Task data START
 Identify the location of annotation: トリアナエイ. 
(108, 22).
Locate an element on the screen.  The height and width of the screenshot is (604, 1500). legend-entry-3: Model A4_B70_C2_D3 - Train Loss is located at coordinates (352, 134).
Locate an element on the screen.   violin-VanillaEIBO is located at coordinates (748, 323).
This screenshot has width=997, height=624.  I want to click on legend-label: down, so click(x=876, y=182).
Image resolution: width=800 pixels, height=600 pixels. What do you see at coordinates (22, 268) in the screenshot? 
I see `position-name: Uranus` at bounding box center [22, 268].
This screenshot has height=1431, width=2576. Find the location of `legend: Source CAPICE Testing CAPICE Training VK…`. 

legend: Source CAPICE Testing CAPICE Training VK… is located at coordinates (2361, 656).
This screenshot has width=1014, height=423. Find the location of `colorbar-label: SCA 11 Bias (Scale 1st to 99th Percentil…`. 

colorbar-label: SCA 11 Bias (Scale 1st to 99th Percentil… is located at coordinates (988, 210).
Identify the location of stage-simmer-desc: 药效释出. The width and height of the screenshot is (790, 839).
Task data END
*Work order:*
Collect each line of the records that contains the string "Find". Treat uppercase and lowercase letters as distinct.

*Reply:*
This screenshot has height=1431, width=2576. Find the location of `legend: Source CAPICE Testing CAPICE Training VK…`. 
This screenshot has width=1014, height=423. Find the location of `colorbar-label: SCA 11 Bias (Scale 1st to 99th Percentil…`. 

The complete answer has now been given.